Some time after 28 - 32 yrs, I slowly stopped getting asked how old I was when buying fags, or alcohol.
The day I actually realised that I hadn't been asked for over a year, was when He came home all cross because he had been refused cigarettes at the local mini supermarket. I felt a pang of jealousy. He was just p'eed off that the staff were incompetant as he'd bought cigarettes in there numerous times before.
I remember being asked if I was collecting 'vouchers for schools' by cashiers and feeling insulted that they could possibly even think I had kids. I was in my late 20's! I was in denial obviously.
In town I'd see young men doing market research surveys and think as they waved their arms at me, begging me to 'just answer a few questions, awww come on love', that bloody hell, they're doing that 'young n cheeky' thing!!!! The sort of side-stepping, skippy, clipped banter you make with your friends parents when you're 15 !!! They think I am old enough to be their mother!
They say if you have a bit of meat on your bones, you look younger and that being thin ages you. Well when I was thin/slim, I was young, so I associate slim with young, pretty me. And now that I waddle, I can assure you that it's fitness and confidence that make you look and feel younger, not meat! Although saying that, a 90 year old lady called Mrs Brown told me last year, ' you don't look your age because you are plump. like your daughter. Plump people always look prettier and more youthful'. Thanks Mrs Brown. Mrs Brown is a beautiful old lady. She is fantastic for her age. She has an aloof air about her that softens her wrinkles that I think comes from being wealthy.
Having responsibilty ages you. Having children is such a huge, life changing responsibility and I do miss the old me sometimes but I think if I had a little more money and time to myself, like Joan Collins, or Demi Moore, I'd still manage to look OK.
I have changed so much in 5 years. I think that is where the change occurs. Going from mid - late thirties.
I find it so much harder to get over things now... like exercising. An injury. A bad haircut. A night out. Hangovers last 48 hours minimum now. I literally am Ozzy Osbournes twin for the entire next day.

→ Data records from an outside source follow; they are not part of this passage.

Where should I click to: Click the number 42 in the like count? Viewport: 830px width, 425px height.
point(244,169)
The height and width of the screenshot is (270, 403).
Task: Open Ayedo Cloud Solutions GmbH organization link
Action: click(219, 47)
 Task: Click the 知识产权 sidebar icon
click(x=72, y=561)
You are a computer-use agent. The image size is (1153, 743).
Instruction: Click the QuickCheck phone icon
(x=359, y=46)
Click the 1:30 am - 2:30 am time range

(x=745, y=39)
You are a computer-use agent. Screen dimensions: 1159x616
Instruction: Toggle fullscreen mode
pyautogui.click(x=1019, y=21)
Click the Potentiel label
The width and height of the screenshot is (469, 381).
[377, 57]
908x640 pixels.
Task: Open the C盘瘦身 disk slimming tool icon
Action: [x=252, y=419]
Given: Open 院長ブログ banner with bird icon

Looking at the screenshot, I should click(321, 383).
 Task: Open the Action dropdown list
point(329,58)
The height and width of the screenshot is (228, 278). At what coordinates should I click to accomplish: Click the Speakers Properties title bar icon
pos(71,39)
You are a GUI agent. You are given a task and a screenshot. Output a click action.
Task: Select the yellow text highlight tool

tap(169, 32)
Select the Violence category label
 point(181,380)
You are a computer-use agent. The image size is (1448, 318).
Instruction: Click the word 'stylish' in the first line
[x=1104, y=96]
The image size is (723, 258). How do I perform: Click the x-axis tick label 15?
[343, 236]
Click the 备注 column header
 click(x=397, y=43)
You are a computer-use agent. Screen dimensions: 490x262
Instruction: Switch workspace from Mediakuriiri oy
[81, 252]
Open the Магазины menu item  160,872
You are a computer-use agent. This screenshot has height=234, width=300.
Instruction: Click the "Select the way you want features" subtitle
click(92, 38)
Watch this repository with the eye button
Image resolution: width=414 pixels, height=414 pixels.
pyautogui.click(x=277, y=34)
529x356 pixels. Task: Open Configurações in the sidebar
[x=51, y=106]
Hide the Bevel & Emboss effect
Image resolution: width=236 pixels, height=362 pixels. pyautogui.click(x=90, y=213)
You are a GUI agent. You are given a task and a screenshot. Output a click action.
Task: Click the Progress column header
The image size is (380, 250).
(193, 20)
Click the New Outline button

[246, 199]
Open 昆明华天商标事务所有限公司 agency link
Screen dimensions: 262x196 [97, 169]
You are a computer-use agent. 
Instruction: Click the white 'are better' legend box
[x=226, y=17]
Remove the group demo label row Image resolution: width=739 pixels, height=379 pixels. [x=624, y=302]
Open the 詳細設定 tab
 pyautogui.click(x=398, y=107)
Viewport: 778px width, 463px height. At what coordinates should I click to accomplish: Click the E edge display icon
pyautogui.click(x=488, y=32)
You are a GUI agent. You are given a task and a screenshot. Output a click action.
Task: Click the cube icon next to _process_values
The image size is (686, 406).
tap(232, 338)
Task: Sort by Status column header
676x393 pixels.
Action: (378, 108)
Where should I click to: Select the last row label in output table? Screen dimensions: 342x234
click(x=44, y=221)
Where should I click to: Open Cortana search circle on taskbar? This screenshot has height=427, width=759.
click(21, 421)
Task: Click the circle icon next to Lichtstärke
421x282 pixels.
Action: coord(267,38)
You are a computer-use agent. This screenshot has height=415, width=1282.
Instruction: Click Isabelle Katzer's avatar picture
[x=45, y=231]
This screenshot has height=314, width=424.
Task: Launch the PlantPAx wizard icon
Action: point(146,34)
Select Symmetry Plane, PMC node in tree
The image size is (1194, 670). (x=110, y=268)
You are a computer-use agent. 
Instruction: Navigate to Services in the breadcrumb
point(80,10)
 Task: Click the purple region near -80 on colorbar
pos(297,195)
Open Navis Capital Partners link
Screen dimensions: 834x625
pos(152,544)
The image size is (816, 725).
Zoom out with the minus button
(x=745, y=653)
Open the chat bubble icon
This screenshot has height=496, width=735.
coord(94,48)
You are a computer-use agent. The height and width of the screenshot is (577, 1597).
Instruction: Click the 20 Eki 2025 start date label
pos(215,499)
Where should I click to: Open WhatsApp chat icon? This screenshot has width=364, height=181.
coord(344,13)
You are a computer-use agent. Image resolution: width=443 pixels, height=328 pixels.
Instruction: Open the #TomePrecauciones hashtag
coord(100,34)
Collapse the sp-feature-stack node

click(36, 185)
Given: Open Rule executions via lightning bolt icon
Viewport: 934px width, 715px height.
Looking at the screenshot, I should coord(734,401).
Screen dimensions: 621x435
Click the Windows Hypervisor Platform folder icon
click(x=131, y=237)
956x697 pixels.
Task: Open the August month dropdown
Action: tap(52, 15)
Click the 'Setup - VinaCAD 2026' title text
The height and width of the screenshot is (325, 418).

Dealing with other peoples regret, bitterness and negativity can age you too. A stressful job, or home life. Not being with the right person and just putting up with it.
On realising that I was middle aged, I cautiously typed, 'middle aged woman' in google and searched images. Do it. It throws back a varied result, ranging from women I can quite comfortably say I look younger than, (not that it should matter but it does) to women that make me think, 'yeah well she's got super genes/cheekbones/hooded eyes/grey-resistant shiny hair', so she doesn't count.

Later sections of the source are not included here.